Report how many lines in the data below hold the string "Toggle". Nothing else should appear in the answer.

DATA SHOWN:
········

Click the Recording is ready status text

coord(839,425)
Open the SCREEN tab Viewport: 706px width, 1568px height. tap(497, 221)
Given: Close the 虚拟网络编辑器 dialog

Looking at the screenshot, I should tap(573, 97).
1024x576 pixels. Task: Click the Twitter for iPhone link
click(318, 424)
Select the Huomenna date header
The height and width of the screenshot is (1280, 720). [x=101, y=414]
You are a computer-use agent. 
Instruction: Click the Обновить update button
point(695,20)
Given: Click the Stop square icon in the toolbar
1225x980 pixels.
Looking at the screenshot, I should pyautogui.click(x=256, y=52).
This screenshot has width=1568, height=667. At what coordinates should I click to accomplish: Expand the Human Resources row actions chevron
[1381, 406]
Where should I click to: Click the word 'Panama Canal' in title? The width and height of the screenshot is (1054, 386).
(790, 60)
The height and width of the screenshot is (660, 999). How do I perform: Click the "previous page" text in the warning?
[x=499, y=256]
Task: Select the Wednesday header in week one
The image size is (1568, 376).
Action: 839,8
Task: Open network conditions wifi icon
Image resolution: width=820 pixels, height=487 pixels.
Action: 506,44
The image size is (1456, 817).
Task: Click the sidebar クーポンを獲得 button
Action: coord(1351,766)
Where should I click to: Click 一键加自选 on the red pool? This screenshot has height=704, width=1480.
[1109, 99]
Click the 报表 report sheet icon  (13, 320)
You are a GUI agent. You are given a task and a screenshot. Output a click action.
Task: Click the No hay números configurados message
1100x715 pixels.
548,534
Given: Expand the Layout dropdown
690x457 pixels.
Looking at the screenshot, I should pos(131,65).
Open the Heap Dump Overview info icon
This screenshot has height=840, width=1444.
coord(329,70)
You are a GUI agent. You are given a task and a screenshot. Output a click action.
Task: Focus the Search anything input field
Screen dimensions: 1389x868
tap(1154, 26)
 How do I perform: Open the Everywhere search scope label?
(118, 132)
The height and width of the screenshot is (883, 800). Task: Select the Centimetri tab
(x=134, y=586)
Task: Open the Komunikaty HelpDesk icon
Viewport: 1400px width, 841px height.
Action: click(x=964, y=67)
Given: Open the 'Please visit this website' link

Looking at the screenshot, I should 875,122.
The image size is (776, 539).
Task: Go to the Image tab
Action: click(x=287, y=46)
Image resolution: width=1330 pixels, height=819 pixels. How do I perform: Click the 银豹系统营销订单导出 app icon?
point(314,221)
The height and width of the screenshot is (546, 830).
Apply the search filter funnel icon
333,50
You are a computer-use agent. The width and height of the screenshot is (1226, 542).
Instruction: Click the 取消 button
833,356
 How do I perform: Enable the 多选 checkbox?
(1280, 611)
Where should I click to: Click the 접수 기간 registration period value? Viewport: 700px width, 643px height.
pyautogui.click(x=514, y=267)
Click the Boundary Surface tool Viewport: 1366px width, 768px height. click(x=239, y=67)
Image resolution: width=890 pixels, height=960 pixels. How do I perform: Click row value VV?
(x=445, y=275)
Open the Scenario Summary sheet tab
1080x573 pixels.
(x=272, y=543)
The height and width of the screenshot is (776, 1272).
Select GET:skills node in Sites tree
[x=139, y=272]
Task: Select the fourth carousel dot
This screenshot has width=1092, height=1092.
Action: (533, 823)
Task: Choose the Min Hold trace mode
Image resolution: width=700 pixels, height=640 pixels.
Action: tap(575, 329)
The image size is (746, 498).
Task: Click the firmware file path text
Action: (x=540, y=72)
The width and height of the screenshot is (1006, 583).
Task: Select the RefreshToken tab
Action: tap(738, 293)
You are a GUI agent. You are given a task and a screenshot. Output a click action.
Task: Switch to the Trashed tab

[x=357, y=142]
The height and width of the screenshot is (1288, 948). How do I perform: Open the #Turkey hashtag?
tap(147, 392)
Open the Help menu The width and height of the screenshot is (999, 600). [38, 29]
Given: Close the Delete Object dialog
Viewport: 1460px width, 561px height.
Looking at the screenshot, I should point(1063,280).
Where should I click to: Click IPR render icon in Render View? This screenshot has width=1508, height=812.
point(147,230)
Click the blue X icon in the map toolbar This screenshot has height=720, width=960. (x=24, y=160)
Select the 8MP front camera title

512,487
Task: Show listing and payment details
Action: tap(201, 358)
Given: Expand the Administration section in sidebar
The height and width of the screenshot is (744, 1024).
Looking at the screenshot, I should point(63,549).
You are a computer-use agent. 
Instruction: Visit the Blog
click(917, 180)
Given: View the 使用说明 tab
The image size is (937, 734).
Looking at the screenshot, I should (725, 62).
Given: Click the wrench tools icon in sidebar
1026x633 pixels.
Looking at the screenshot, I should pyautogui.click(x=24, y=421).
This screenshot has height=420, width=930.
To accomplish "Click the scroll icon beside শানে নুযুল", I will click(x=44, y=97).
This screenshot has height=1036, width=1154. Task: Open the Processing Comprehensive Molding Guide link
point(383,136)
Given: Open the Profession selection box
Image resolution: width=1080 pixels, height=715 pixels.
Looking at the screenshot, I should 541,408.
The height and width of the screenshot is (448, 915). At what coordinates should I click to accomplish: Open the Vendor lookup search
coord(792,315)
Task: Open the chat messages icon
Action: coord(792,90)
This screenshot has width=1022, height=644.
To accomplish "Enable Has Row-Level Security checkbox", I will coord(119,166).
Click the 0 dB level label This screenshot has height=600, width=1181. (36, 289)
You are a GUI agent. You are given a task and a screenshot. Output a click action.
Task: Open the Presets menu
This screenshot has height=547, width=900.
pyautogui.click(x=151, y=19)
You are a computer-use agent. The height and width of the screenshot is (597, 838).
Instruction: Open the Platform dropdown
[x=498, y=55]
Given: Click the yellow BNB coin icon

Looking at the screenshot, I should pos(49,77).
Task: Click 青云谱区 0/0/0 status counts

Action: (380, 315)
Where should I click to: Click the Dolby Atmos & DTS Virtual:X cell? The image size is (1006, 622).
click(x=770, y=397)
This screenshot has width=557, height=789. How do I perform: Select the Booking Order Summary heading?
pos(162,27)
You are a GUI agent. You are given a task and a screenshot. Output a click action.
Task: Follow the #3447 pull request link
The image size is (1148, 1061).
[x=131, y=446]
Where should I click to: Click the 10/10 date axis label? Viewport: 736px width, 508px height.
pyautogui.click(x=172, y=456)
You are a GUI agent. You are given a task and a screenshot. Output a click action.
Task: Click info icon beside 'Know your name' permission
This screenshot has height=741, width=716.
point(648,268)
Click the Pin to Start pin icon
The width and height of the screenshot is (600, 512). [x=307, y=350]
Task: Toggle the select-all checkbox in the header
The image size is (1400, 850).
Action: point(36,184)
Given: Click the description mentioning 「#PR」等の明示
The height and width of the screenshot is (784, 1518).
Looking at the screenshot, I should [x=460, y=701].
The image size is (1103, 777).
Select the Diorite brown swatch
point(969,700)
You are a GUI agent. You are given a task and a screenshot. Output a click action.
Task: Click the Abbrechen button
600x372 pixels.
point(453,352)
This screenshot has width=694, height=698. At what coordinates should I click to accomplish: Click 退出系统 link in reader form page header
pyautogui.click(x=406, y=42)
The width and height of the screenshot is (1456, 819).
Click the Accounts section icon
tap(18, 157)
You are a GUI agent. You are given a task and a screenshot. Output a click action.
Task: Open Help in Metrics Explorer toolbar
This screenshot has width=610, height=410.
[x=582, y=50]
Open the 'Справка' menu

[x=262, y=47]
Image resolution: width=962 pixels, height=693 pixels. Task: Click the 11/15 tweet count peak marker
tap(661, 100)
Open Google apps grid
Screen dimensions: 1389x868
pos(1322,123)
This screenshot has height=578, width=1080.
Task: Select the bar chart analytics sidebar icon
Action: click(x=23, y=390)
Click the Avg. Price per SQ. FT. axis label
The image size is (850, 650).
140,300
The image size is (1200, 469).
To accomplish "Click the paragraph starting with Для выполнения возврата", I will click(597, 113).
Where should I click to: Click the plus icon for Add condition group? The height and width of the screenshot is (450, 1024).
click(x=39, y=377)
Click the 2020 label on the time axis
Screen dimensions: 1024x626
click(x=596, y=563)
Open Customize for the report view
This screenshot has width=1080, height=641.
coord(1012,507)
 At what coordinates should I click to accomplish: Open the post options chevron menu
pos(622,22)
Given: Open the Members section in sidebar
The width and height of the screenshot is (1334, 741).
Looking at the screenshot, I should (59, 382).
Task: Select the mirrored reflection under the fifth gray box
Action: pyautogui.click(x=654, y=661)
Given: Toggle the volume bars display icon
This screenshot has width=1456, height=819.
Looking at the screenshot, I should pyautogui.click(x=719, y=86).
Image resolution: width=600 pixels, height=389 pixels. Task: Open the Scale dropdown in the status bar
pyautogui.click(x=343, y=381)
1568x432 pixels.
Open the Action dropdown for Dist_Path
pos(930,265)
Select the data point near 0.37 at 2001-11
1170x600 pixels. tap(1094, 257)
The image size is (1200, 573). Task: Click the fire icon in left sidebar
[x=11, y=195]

········

REPLY: 2